One of the aims of the naad yoga course is to immerse us in the emotional signatures contained within the music notes, based on the Indian system SA, RE, GA, MA, PA, DHA, NI. We were launched into the beautiful surrounding Galician nature to discover these signatures through her. I spent the week singing to trees to learn Chandovati, diving into rivers for Krodha, getting lost in forests to find Usha, lying starfished in meadows to experience Ratta, allowing nature to teach me the different nuances of each emotion.

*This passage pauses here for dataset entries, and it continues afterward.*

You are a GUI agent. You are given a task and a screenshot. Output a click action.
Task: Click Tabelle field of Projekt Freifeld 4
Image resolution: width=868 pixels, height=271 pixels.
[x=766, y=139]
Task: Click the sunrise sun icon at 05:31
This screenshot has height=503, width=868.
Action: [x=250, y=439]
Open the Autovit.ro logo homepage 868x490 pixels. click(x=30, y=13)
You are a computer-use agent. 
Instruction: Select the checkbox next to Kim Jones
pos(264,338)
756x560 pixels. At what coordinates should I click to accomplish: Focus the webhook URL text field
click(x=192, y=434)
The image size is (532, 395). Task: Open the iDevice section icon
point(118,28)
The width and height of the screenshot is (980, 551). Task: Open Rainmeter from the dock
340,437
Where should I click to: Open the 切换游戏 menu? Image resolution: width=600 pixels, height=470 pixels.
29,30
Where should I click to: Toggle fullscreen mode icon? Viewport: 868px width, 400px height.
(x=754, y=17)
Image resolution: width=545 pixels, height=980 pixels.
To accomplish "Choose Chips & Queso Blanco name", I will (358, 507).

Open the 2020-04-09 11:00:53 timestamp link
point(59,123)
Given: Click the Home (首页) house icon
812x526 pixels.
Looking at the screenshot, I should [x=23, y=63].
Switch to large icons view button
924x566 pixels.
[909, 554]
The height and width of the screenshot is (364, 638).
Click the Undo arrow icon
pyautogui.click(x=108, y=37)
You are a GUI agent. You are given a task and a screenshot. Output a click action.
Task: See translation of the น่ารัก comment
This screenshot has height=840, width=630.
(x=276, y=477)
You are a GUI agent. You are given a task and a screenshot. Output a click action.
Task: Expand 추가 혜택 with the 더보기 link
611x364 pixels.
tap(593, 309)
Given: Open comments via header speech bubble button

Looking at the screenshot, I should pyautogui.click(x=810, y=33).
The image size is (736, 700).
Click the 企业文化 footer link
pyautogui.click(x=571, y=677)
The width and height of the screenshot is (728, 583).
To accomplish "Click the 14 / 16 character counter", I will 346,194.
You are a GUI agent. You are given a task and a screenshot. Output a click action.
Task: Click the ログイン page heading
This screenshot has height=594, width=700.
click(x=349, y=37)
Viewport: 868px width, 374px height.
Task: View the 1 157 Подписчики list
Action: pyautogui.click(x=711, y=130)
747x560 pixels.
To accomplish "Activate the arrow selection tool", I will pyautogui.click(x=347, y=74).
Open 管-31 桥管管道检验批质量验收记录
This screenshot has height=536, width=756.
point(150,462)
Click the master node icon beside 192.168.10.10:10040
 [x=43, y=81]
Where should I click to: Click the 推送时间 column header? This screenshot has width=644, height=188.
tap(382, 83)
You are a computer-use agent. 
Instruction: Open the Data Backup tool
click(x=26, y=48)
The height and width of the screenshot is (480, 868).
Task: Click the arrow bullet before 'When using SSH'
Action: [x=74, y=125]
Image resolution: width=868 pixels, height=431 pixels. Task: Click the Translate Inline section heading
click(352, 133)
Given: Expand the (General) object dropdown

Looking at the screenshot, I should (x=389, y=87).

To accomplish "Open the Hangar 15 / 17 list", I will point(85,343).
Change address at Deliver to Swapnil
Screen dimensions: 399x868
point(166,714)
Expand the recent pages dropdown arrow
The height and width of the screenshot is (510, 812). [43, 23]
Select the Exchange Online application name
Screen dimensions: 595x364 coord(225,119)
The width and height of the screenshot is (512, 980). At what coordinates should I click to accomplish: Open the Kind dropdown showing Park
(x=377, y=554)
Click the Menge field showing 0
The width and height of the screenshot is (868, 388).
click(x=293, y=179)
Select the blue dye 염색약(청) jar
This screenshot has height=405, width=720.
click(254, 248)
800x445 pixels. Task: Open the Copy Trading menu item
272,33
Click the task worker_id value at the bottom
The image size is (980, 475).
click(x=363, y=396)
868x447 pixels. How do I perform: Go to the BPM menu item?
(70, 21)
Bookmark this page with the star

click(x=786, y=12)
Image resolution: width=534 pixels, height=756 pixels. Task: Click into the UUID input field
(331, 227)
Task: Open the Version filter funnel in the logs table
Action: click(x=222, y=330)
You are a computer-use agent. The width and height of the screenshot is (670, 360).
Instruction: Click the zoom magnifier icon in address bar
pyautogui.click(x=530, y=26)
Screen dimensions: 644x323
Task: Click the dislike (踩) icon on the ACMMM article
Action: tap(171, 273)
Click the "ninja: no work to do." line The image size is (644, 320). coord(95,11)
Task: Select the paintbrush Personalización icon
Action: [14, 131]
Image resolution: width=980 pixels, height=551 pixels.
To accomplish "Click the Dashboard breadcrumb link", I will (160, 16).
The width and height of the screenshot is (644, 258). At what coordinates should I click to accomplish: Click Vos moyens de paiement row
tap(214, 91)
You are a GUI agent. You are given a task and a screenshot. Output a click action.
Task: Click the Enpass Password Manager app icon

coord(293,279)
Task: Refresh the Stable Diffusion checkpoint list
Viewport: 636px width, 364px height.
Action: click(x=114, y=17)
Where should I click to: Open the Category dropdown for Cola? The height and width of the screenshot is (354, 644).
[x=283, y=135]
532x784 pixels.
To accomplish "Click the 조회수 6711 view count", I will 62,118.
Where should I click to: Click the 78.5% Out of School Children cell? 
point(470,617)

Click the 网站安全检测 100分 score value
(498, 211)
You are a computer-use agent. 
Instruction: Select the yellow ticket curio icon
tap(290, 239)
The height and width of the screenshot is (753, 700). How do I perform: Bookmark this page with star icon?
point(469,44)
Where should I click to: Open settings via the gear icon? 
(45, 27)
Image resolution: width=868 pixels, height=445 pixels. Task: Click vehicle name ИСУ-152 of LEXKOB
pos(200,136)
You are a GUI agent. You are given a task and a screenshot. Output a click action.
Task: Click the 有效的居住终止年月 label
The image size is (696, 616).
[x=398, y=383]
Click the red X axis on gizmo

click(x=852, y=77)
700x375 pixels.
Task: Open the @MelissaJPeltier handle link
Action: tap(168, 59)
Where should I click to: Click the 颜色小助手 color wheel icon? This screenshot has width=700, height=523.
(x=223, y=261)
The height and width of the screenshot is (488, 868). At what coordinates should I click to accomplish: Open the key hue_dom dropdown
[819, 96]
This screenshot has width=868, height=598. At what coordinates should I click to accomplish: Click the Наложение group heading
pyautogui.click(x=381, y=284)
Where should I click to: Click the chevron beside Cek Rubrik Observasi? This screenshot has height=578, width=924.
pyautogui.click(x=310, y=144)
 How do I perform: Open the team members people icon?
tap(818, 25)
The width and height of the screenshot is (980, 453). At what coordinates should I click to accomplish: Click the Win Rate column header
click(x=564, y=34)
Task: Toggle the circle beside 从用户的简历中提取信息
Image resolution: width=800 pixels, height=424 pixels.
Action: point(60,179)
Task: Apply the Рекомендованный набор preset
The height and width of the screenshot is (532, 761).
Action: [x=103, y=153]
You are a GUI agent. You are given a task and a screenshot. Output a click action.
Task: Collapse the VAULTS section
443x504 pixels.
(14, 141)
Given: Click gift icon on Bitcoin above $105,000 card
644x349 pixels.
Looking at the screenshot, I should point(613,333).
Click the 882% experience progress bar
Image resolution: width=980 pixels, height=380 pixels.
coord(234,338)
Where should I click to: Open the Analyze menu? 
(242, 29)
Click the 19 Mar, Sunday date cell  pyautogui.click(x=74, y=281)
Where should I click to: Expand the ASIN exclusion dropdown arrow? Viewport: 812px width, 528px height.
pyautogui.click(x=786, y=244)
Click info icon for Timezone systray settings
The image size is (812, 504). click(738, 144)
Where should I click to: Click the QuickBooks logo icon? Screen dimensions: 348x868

But more than the emotional signatures, the intense daily singing and sarangi-playing sessions, the chanting meditations with Professor Surinder Singh, and the beautiful group of fellow yogis, I learnt something incredible about naad. I discovered a powerful, creative force that is way bigger than my singing and sarangi practice. It’s early days in my studies, but this sound vibration that’s purring through the fibres of my life has manifested all sorts of magical synchronicities since returning home. Oh yes, there is definitely something in this naad.
On a practical level, after the week, I can actually play a tune – a beautifully simple Raag Asa – on my sarangi! I’m a loooooong way off joining the naad yogis on the stage for the all-night simran, but it certainly looks like a sweet journey to get there.